The VR2, as it will surely be known, will primarily focus on collapsing integration times down to zero. This will be done by creating a universally compatible signature scheme that can track state updates between existing smart contracts. Essentially, the goal is to make the Virtual Rollup EVM-compatible.

One-click integrations will also expand the types of DApps Virtual can support. For a project to integrate VR1 into their DApp, they must share their codebase so Virtual’s in-house integrations team can hand-stitch VR1 and their DApp together. This means Virtual even gets access to their backend during the intimate partnership. This was a friction in onboarding mature projects that were largely skeptical of sharing their entire code to a new product like Virtual Rollup.

So, the advent of Virtual Rollups with instant integrations will not only extend onboarding potential from three customers per month to unlimited, but further increase the market Virtual can capture.

VR2 will also contain brand new features. One of the most exciting is “Virtual Rollup Passing.” Think of each Virtual Rollup as a self-validated, private blockchain. This means that while all transactions within each Virtual Rollup are ZeroGas and instantly settle, this is not true between Virtual Rollups. This is a problem as it would be far more convenient to allow a user to deposit into a Virtual Balance and use as many DApps as they would like with an entirely seamless experience.

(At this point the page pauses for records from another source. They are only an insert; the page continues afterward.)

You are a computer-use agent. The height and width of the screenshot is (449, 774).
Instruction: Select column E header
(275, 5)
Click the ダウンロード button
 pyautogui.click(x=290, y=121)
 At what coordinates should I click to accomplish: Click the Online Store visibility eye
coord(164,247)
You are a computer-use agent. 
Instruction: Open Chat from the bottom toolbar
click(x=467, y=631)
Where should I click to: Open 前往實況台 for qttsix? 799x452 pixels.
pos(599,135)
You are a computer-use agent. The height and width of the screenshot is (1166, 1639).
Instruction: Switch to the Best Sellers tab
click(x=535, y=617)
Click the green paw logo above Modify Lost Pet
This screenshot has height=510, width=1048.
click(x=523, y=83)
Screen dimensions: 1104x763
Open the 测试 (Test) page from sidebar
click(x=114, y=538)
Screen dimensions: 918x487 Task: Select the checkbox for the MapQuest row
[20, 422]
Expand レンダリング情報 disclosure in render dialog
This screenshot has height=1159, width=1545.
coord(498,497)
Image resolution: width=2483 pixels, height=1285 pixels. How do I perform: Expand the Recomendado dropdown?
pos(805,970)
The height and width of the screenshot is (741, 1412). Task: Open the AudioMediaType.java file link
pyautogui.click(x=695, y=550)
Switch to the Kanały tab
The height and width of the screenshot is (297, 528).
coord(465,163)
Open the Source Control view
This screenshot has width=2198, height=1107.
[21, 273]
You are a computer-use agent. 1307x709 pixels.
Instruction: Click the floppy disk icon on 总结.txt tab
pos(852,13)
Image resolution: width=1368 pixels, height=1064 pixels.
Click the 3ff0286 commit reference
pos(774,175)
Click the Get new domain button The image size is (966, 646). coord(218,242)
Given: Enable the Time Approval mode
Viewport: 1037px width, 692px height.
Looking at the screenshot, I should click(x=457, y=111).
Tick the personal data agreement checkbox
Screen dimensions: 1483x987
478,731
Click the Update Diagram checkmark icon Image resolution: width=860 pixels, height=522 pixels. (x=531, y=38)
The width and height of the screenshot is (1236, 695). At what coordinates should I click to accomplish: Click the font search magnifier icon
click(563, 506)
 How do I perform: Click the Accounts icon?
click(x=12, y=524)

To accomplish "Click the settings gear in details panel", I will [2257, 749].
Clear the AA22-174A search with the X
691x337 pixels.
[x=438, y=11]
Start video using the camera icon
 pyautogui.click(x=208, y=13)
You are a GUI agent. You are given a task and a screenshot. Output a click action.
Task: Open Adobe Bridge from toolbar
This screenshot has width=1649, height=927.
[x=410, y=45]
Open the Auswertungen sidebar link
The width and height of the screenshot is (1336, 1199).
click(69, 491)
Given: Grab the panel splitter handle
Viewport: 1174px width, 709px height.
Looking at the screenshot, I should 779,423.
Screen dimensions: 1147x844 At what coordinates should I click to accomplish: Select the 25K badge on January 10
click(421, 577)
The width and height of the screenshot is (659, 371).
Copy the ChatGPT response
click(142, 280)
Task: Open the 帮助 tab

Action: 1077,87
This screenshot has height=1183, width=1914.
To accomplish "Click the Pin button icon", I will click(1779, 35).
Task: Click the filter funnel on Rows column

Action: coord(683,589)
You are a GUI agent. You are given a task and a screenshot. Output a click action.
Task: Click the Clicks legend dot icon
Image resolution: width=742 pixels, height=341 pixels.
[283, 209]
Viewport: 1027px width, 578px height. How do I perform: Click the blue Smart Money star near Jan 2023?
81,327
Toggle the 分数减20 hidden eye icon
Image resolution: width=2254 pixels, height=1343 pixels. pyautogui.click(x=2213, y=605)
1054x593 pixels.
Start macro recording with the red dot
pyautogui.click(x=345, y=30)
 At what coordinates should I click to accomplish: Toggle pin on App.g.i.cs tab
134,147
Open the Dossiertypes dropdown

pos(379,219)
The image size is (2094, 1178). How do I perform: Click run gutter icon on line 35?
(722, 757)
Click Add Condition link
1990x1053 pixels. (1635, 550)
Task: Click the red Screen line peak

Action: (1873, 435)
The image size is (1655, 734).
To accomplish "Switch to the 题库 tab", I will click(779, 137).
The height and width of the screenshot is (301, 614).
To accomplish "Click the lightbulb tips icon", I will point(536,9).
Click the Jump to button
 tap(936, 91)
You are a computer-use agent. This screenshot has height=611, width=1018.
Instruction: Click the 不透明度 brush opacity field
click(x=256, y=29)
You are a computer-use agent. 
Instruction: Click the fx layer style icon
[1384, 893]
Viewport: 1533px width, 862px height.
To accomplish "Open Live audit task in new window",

Virtual Rollup Passing enables this by providing a “lock-out” ability to the signature scheme so that a user could exit a live lobby and transfer to another DApp without introducing information asymmetry to either ZK State Channel, or the user.

There are numerous other upcoming features in second and third generations of Virtual Rollup such as gas-optimized contracts, shorter dispute periods, and AutoYield on locked funds.

Finally, as the Virtual Rollup V1 extended past deadlines, it absorbed engineering capacity away from accompanying infrastructures like the Virtual Bridge, which allow users to complete cross-blockchain transactions without even realizing that they operated across multiple ecosystems.

Conclusion

VR1 not only proved that ZK State Channels were possible, but also validated the market need for such a product. Yet, delays and integration timelines demonstrated that the current version lacked the ability to scale, alongside other important features, which were necessary to reach industry adoption.

When VR2 does reach industry adoption, the infrastructure will go far in bringing about mainstream adoption.